◆ What to do
Each entry must be duplicated precisely, with nothing left out.

◆ Records supplied
BEGIN

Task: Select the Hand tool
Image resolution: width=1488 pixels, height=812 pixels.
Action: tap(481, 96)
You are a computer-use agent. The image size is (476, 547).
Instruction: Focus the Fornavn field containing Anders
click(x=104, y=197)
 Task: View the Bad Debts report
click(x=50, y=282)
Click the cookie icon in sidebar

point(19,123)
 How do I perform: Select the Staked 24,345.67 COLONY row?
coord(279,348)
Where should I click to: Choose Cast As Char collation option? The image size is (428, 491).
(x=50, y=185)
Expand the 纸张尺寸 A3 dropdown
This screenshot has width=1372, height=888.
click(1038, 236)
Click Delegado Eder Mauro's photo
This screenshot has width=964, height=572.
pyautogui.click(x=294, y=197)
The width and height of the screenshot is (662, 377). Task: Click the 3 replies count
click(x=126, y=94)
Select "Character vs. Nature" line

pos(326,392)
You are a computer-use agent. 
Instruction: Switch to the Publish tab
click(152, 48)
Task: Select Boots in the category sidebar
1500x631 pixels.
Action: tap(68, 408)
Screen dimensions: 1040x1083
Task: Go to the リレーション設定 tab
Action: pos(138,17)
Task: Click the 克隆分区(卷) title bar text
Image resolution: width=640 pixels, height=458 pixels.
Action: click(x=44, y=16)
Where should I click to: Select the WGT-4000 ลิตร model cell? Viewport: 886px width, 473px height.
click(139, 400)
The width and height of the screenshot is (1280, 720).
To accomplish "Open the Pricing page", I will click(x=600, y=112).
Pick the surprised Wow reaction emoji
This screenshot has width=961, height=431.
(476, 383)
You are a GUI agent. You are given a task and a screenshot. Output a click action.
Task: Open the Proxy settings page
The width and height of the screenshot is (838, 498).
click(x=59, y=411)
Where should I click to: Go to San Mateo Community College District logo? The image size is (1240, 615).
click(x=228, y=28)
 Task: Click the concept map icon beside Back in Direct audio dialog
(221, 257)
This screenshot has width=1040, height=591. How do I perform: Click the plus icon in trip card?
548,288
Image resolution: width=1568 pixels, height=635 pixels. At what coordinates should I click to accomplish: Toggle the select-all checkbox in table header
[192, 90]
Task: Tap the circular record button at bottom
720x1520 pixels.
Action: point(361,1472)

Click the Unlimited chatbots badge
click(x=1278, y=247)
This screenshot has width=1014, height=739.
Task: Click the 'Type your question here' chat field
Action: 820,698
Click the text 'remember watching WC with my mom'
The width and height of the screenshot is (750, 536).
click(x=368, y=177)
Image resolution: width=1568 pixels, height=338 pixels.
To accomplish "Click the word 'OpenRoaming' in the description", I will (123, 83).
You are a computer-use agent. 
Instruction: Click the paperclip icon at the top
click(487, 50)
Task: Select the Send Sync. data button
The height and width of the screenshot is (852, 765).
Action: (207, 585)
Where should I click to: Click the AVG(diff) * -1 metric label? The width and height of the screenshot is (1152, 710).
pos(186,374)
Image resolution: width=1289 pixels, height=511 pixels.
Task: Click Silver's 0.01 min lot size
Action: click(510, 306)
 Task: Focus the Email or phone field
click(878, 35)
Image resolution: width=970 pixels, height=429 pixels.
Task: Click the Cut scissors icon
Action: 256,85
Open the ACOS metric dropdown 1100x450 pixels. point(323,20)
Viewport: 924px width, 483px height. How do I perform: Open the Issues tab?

END

◆ Your solution
Task: Select the Hand tool
Image resolution: width=1488 pixels, height=812 pixels.
Action: tap(481, 96)
You are a computer-use agent. The image size is (476, 547).
Instruction: Focus the Fornavn field containing Anders
click(x=104, y=197)
 Task: View the Bad Debts report
click(x=50, y=282)
Click the cookie icon in sidebar

point(19,123)
 How do I perform: Select the Staked 24,345.67 COLONY row?
coord(279,348)
Where should I click to: Choose Cast As Char collation option? The image size is (428, 491).
(x=50, y=185)
Expand the 纸张尺寸 A3 dropdown
This screenshot has width=1372, height=888.
click(1038, 236)
Click Delegado Eder Mauro's photo
This screenshot has width=964, height=572.
pyautogui.click(x=294, y=197)
The width and height of the screenshot is (662, 377). Task: Click the 3 replies count
click(x=126, y=94)
Select "Character vs. Nature" line

pos(326,392)
You are a computer-use agent. 
Instruction: Switch to the Publish tab
click(152, 48)
Task: Select Boots in the category sidebar
1500x631 pixels.
Action: tap(68, 408)
Screen dimensions: 1040x1083
Task: Go to the リレーション設定 tab
Action: pos(138,17)
Task: Click the 克隆分区(卷) title bar text
Image resolution: width=640 pixels, height=458 pixels.
Action: click(x=44, y=16)
Where should I click to: Select the WGT-4000 ลิตร model cell? Viewport: 886px width, 473px height.
click(139, 400)
The width and height of the screenshot is (1280, 720).
To accomplish "Open the Pricing page", I will click(x=600, y=112).
Pick the surprised Wow reaction emoji
This screenshot has width=961, height=431.
(476, 383)
You are a GUI agent. You are given a task and a screenshot. Output a click action.
Task: Open the Proxy settings page
The width and height of the screenshot is (838, 498).
click(x=59, y=411)
Where should I click to: Go to San Mateo Community College District logo? The image size is (1240, 615).
click(x=228, y=28)
 Task: Click the concept map icon beside Back in Direct audio dialog
(221, 257)
This screenshot has width=1040, height=591. How do I perform: Click the plus icon in trip card?
548,288
Image resolution: width=1568 pixels, height=635 pixels. At what coordinates should I click to accomplish: Toggle the select-all checkbox in table header
[192, 90]
Task: Tap the circular record button at bottom
720x1520 pixels.
Action: point(361,1472)

Click the Unlimited chatbots badge
click(x=1278, y=247)
This screenshot has width=1014, height=739.
Task: Click the 'Type your question here' chat field
Action: 820,698
Click the text 'remember watching WC with my mom'
The width and height of the screenshot is (750, 536).
click(x=368, y=177)
Image resolution: width=1568 pixels, height=338 pixels.
To accomplish "Click the word 'OpenRoaming' in the description", I will (123, 83).
You are a computer-use agent. 
Instruction: Click the paperclip icon at the top
click(487, 50)
Task: Select the Send Sync. data button
The height and width of the screenshot is (852, 765).
Action: (207, 585)
Where should I click to: Click the AVG(diff) * -1 metric label? The width and height of the screenshot is (1152, 710).
pos(186,374)
Image resolution: width=1289 pixels, height=511 pixels.
Task: Click Silver's 0.01 min lot size
Action: click(510, 306)
 Task: Focus the Email or phone field
click(878, 35)
Image resolution: width=970 pixels, height=429 pixels.
Task: Click the Cut scissors icon
Action: 256,85
Open the ACOS metric dropdown 1100x450 pixels. point(323,20)
Viewport: 924px width, 483px height. How do I perform: Open the Issues tab?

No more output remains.